Of all the lines in the material, tally those containing the string "home", and report nothing but the total.

─── Records shown ───

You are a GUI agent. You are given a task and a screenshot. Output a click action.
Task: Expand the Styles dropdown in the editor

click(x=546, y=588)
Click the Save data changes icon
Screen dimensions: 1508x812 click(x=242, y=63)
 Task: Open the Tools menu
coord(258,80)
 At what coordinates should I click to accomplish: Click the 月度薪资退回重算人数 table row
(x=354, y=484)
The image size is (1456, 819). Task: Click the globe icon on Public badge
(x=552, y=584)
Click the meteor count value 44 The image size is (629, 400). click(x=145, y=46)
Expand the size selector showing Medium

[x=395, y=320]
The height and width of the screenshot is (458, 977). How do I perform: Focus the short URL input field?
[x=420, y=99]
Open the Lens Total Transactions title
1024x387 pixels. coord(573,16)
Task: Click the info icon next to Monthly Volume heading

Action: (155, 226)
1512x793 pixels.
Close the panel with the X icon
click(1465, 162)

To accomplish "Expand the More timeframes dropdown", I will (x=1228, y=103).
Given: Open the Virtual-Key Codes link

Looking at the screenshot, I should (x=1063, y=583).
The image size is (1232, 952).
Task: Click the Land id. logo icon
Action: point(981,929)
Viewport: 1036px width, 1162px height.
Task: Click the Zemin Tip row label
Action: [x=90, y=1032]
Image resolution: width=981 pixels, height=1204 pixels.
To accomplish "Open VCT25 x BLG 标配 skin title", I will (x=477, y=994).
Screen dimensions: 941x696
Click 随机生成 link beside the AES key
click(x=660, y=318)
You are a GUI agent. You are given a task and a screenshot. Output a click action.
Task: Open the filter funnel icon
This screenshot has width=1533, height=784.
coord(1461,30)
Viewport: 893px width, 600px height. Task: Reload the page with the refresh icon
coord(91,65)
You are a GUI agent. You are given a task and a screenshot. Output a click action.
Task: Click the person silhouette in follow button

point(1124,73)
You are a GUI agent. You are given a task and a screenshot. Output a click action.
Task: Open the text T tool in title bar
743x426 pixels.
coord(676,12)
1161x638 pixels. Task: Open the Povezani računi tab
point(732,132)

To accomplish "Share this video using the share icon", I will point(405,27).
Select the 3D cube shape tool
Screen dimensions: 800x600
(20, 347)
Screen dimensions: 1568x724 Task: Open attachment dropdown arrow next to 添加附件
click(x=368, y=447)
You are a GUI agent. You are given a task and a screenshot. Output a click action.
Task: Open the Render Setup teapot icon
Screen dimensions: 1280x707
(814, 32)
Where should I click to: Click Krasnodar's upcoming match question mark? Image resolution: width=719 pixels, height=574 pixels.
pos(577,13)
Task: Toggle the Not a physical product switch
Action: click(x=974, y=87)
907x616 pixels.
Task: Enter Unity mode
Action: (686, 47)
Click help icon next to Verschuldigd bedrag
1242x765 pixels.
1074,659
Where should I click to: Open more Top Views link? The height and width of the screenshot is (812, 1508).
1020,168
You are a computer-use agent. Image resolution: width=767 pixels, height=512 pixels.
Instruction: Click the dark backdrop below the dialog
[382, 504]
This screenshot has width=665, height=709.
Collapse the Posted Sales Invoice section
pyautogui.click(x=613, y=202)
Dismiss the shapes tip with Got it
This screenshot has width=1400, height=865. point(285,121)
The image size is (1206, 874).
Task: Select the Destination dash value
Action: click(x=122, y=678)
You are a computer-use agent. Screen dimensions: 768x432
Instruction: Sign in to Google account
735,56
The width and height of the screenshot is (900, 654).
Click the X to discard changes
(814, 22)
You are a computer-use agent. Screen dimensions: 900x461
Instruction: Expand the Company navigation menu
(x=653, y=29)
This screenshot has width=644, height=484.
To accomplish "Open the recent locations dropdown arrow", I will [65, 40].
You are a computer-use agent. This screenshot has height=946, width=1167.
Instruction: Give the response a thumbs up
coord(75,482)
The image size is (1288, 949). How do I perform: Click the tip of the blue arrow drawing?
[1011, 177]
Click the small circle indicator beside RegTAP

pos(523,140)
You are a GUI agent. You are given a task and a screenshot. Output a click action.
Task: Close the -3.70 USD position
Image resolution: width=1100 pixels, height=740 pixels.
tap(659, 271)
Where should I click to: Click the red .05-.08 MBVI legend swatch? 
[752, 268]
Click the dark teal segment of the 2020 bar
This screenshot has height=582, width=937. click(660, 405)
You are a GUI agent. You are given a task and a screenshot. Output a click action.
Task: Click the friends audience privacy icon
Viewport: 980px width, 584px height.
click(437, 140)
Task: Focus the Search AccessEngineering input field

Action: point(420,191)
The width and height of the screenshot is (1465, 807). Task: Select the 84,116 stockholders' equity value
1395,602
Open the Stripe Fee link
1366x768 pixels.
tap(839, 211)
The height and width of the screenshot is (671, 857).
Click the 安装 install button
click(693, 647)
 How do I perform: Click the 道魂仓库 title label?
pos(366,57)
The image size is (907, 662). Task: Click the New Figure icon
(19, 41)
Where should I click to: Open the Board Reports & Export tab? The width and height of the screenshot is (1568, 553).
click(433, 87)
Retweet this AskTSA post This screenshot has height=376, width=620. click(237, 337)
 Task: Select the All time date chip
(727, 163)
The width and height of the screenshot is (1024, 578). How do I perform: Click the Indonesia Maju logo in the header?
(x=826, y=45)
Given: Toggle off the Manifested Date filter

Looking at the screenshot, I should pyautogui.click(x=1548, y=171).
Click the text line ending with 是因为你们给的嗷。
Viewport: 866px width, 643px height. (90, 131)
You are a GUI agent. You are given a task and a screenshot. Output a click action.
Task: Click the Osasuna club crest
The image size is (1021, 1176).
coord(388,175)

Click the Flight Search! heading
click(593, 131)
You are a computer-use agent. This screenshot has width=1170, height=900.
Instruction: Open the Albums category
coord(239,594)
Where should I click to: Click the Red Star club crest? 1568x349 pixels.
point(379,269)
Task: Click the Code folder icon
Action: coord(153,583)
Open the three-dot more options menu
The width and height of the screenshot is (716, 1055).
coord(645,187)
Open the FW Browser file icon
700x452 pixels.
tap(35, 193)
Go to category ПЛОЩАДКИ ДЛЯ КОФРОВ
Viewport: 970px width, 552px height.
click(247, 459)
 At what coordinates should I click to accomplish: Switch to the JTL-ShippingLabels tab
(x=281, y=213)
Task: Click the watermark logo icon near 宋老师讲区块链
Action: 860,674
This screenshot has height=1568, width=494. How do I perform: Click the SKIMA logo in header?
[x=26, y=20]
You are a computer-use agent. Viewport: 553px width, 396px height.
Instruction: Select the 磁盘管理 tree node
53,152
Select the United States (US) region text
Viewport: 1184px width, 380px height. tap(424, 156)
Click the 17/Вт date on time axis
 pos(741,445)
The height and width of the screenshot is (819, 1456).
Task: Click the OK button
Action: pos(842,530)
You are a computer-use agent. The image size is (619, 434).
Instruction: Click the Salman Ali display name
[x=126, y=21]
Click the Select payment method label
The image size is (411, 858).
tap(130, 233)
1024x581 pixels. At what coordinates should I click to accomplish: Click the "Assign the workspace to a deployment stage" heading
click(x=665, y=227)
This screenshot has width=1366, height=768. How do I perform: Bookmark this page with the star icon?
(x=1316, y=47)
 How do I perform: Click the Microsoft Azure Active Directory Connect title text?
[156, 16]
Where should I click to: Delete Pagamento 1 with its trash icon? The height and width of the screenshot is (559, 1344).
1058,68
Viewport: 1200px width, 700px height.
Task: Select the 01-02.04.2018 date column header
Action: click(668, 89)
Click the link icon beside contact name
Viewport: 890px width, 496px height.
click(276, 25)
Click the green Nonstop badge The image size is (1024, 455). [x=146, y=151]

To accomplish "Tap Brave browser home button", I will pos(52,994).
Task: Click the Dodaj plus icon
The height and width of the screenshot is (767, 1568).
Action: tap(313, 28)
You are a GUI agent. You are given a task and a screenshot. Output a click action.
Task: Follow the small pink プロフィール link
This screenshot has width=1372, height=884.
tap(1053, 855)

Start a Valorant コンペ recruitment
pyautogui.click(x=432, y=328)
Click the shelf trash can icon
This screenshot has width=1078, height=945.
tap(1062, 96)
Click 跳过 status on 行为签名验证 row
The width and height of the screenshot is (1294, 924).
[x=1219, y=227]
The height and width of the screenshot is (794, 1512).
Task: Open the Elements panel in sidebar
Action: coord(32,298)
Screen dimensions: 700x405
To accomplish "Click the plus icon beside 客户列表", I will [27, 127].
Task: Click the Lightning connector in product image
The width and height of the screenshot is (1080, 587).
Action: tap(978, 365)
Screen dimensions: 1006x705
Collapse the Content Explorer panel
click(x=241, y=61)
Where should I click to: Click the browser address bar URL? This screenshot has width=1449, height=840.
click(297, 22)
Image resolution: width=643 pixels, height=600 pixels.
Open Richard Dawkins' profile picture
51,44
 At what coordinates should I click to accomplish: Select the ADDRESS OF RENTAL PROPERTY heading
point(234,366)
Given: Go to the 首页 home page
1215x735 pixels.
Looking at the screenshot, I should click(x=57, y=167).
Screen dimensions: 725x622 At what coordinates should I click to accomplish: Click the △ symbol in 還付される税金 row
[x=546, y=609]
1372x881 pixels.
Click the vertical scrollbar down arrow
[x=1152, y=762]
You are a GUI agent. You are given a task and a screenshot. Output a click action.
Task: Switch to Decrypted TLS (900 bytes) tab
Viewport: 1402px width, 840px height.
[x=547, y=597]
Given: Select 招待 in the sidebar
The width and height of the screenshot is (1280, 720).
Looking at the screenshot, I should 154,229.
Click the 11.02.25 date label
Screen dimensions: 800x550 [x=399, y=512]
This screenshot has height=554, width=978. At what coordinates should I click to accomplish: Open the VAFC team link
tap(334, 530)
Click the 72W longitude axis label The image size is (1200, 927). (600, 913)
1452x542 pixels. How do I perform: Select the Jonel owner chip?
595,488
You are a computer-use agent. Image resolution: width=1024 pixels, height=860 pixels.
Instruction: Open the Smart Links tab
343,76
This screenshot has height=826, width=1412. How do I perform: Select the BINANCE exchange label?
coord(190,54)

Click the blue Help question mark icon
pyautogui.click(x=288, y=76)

───

_Task output_
2